■ TASK INSTRUCTIONS: Going down the data below, set down exactly the line with "Viewport: 1440px width, 783px height." and each line after it through the line with "Open the Gmail link"; no other lines.

··· DATA FOR THIS EXERCISE ···

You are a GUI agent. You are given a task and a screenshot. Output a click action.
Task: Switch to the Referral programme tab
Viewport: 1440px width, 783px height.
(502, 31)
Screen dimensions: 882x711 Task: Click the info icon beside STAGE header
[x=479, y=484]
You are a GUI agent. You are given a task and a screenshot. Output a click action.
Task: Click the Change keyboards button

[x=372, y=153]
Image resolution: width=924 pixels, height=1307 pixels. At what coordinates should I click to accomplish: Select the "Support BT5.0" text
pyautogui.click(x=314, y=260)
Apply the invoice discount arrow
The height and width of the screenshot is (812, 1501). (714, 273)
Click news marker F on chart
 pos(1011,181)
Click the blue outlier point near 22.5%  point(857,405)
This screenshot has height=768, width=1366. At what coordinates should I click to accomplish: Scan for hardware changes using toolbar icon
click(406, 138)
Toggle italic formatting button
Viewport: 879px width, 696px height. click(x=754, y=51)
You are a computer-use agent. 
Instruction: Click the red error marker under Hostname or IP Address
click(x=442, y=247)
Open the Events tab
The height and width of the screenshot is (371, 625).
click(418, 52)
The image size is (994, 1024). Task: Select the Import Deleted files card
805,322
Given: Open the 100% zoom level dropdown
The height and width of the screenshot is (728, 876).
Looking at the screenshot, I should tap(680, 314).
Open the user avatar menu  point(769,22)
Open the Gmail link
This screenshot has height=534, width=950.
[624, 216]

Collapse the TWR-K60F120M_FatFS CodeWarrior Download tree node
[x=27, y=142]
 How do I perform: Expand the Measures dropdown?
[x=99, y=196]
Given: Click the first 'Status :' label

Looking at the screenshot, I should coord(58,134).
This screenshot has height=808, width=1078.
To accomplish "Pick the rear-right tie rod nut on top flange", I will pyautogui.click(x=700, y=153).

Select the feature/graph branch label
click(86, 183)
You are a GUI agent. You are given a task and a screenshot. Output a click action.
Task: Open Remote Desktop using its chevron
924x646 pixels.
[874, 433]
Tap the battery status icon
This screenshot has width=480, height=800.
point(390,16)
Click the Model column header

···

■ REPLY TO THE TASK:
Viewport: 1440px width, 783px height.
(502, 31)
Screen dimensions: 882x711 Task: Click the info icon beside STAGE header
[x=479, y=484]
You are a GUI agent. You are given a task and a screenshot. Output a click action.
Task: Click the Change keyboards button

[x=372, y=153]
Image resolution: width=924 pixels, height=1307 pixels. At what coordinates should I click to accomplish: Select the "Support BT5.0" text
pyautogui.click(x=314, y=260)
Apply the invoice discount arrow
The height and width of the screenshot is (812, 1501). (714, 273)
Click news marker F on chart
 pos(1011,181)
Click the blue outlier point near 22.5%  point(857,405)
This screenshot has height=768, width=1366. At what coordinates should I click to accomplish: Scan for hardware changes using toolbar icon
click(406, 138)
Toggle italic formatting button
Viewport: 879px width, 696px height. click(x=754, y=51)
You are a computer-use agent. 
Instruction: Click the red error marker under Hostname or IP Address
click(x=442, y=247)
Open the Events tab
The height and width of the screenshot is (371, 625).
click(418, 52)
The image size is (994, 1024). Task: Select the Import Deleted files card
805,322
Given: Open the 100% zoom level dropdown
The height and width of the screenshot is (728, 876).
Looking at the screenshot, I should tap(680, 314).
Open the user avatar menu  point(769,22)
Open the Gmail link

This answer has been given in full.